September 02, 2011 News

European chamber head wants early resolution of the dispute with Customs says issue sending wrong signal to foreign investors.

The European Chamber of Commerce of the Philippines wants the tax row between Pilipinas Shell Petroleum Corp and the Bureau of Customs resolved soon saying the issue may send a wrong signal to foreign investors. 

"ECCP would like to have the issue settled and resolved at the soonest possible time.  We do not want this to become another red Sag for investors who are looking into the country as a possible destination," ECCP president Hubert d' Aboville said in an e-mail Thursday in response to a Manila Standard question.

D'Aboville cited findings by the Bureau of Internal Revenue that the questioned petroleum product, called alkylate, was a raw material. He said an SGS [Philippines] analysis sought by Customs also showed the product did not meet the Philippine National Standards for gasoline.

"The government of President Aquino from the start has sent a very strong message that it will never tolerate corruption and we believe it will make the correct actions in this issue," the ECCP official said.

Batangas Customs collector Juan Tan earlier filed a P1.6-billion case against Shell for allegedly defrauding the government by not paying excise taxes for import shipments of alkylate. 

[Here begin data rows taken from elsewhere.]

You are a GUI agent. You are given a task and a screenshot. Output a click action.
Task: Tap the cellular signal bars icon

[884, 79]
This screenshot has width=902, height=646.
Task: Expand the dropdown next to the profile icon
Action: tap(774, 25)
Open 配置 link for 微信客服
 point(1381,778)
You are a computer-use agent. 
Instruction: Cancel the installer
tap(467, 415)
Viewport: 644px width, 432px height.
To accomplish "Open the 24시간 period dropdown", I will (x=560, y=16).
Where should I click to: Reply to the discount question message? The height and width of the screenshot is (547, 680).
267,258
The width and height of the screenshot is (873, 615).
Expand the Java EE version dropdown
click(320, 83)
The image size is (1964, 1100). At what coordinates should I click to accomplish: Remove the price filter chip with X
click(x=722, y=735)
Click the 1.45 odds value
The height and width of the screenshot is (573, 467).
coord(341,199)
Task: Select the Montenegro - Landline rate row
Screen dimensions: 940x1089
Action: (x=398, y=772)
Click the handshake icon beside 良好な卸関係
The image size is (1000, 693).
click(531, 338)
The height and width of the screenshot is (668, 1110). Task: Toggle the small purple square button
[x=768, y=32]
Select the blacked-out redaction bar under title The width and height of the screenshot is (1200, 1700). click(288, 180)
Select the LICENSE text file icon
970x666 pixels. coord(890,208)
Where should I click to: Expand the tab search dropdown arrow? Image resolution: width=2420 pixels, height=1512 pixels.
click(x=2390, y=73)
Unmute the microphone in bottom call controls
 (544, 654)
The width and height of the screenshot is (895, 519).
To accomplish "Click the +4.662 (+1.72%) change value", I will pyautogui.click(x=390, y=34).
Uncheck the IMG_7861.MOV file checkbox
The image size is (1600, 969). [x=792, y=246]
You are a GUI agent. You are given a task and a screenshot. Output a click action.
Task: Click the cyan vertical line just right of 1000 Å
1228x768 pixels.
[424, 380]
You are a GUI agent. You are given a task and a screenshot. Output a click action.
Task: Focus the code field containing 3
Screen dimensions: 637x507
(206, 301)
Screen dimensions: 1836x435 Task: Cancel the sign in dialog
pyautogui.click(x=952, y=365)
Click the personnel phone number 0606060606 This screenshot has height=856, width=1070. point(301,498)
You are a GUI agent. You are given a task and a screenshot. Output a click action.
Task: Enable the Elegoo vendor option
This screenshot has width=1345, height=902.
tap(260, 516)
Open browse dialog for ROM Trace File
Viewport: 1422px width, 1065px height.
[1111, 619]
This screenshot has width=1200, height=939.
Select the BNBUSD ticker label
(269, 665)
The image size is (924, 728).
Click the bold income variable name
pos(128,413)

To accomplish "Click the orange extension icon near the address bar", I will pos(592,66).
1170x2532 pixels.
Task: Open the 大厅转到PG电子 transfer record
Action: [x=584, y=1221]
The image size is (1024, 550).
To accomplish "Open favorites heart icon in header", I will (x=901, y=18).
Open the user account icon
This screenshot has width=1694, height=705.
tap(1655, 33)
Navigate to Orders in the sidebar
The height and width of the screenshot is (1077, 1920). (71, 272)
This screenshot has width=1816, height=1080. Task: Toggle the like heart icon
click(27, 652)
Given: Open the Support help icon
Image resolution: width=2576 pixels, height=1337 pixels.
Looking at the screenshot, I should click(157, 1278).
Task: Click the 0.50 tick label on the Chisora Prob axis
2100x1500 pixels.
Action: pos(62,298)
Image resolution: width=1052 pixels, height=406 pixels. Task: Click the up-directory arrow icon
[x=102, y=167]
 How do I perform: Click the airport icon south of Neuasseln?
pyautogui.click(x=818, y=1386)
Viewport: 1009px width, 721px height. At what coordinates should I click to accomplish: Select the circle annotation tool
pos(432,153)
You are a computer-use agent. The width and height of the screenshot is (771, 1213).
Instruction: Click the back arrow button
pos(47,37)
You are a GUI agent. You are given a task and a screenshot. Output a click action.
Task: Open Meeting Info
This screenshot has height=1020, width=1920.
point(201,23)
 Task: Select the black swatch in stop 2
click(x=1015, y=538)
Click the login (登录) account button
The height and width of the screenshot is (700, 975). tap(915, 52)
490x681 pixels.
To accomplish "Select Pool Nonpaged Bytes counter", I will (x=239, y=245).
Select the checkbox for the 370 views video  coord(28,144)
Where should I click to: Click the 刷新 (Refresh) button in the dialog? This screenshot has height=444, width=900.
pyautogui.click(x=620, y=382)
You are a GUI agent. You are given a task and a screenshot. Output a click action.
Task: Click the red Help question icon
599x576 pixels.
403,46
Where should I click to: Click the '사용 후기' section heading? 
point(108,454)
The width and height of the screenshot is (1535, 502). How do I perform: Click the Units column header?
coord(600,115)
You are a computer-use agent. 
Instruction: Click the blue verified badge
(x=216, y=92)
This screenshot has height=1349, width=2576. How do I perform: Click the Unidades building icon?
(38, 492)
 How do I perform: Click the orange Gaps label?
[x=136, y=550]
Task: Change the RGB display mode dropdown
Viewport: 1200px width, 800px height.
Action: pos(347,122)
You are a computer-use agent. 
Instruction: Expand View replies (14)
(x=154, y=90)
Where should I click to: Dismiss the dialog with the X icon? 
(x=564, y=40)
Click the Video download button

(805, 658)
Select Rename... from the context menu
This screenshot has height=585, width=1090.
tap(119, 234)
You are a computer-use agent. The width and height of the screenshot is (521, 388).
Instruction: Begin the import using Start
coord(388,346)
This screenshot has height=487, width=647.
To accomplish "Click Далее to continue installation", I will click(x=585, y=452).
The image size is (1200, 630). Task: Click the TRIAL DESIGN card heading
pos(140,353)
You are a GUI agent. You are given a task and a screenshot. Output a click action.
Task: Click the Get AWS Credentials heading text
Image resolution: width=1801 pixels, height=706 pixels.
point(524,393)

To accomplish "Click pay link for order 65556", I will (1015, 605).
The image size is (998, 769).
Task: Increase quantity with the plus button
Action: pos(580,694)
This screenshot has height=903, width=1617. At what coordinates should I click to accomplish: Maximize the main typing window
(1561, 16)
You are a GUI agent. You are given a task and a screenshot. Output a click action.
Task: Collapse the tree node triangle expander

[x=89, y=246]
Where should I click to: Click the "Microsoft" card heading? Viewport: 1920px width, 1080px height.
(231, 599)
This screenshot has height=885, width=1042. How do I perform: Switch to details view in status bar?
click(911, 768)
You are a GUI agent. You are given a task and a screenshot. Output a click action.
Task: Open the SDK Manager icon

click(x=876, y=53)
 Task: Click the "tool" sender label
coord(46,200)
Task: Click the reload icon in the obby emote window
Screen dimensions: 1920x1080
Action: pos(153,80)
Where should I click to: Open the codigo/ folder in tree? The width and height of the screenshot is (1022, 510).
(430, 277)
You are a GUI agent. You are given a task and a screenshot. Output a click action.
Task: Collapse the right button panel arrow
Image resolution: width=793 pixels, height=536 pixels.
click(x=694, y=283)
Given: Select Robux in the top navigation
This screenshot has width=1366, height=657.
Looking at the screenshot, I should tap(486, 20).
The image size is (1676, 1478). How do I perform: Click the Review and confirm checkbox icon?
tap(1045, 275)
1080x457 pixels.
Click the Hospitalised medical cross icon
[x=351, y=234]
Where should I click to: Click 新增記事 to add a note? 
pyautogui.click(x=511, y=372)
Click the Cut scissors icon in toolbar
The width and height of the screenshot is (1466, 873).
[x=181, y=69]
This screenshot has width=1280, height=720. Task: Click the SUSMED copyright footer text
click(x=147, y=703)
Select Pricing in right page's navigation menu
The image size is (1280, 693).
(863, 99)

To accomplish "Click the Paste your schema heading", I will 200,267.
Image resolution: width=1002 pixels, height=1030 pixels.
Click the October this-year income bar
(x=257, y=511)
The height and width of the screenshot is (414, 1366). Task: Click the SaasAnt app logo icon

Shell said in an earlier statement that alkylate was a blending component used to meet PNS criteria for unleaded gasoline.  The Philippine Clean Air Act since 2000 has required more stringent specifications through the PNS.

"Alkylate is not a finished product but an intermediate product thus not subject to excise tax.  However, when the alkylate is further processed into finished unleaded gasoline product that is fit and ready for consumption, the finished product is subject to the payment of excise taxes before the same is released from Shell's refinery.  In other words, no excise tax is lost on the alkylate imports in question," Shell said.

Shell said sampling and testing conducted by SGS Philippines in April through a joint request by both Customs and Shell showed that the alkylate shipment did not meet the PNS specification for gasoline products.

Shell said the BIR which interprets the pertinent provisions of the National Intemaf Revenue Code, authorized the release of the alkylate importations. 

"No excise taxes were paid on the shipments because they were all covered by the [release authority] issued by the BIR which recognized the same to be raw materials and or blending components," it said.